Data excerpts
-- Opening Marker --

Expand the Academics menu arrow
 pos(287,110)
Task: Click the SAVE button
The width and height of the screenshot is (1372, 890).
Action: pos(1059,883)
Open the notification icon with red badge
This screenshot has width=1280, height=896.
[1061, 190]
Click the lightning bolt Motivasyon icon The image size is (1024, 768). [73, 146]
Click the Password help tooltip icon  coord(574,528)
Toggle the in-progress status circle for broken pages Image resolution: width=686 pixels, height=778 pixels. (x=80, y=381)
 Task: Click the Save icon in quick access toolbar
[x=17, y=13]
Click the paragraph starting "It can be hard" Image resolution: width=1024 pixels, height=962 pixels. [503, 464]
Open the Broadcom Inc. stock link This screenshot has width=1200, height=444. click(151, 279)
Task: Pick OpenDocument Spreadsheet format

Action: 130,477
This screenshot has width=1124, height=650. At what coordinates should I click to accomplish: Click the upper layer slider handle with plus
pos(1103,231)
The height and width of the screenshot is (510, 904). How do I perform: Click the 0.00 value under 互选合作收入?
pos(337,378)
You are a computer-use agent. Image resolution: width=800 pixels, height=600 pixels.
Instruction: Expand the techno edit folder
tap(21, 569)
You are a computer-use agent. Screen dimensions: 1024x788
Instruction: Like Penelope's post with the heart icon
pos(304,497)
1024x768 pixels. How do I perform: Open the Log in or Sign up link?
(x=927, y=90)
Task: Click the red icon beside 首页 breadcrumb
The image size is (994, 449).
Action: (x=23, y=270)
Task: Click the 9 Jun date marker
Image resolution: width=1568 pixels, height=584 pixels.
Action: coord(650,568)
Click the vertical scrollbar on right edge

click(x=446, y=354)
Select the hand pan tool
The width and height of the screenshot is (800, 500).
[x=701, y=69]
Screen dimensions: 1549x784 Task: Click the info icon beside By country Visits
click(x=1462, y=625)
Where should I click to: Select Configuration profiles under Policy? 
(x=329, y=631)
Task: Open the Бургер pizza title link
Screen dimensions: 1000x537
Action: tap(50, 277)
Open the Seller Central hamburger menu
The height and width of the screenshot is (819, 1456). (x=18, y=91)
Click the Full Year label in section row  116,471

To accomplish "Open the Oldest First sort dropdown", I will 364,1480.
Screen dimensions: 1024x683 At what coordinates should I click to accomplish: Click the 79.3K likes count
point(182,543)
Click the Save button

-- Closing Marker --

- Task directions
The records above must be repeated exactly, every one of them.

- Response area
Expand the Academics menu arrow
 pos(287,110)
Task: Click the SAVE button
The width and height of the screenshot is (1372, 890).
Action: pos(1059,883)
Open the notification icon with red badge
This screenshot has width=1280, height=896.
[1061, 190]
Click the lightning bolt Motivasyon icon The image size is (1024, 768). [73, 146]
Click the Password help tooltip icon  coord(574,528)
Toggle the in-progress status circle for broken pages Image resolution: width=686 pixels, height=778 pixels. (x=80, y=381)
 Task: Click the Save icon in quick access toolbar
[x=17, y=13]
Click the paragraph starting "It can be hard" Image resolution: width=1024 pixels, height=962 pixels. [503, 464]
Open the Broadcom Inc. stock link This screenshot has width=1200, height=444. click(151, 279)
Task: Pick OpenDocument Spreadsheet format

Action: 130,477
This screenshot has width=1124, height=650. At what coordinates should I click to accomplish: Click the upper layer slider handle with plus
pos(1103,231)
The height and width of the screenshot is (510, 904). How do I perform: Click the 0.00 value under 互选合作收入?
pos(337,378)
You are a computer-use agent. Image resolution: width=800 pixels, height=600 pixels.
Instruction: Expand the techno edit folder
tap(21, 569)
You are a computer-use agent. Screen dimensions: 1024x788
Instruction: Like Penelope's post with the heart icon
pos(304,497)
1024x768 pixels. How do I perform: Open the Log in or Sign up link?
(x=927, y=90)
Task: Click the red icon beside 首页 breadcrumb
The image size is (994, 449).
Action: (x=23, y=270)
Task: Click the 9 Jun date marker
Image resolution: width=1568 pixels, height=584 pixels.
Action: coord(650,568)
Click the vertical scrollbar on right edge

click(x=446, y=354)
Select the hand pan tool
The width and height of the screenshot is (800, 500).
[x=701, y=69]
Screen dimensions: 1549x784 Task: Click the info icon beside By country Visits
click(x=1462, y=625)
Where should I click to: Select Configuration profiles under Policy? 
(x=329, y=631)
Task: Open the Бургер pizza title link
Screen dimensions: 1000x537
Action: tap(50, 277)
Open the Seller Central hamburger menu
The height and width of the screenshot is (819, 1456). (x=18, y=91)
Click the Full Year label in section row  116,471

To accomplish "Open the Oldest First sort dropdown", I will 364,1480.
Screen dimensions: 1024x683 At what coordinates should I click to accomplish: Click the 79.3K likes count
point(182,543)
Click the Save button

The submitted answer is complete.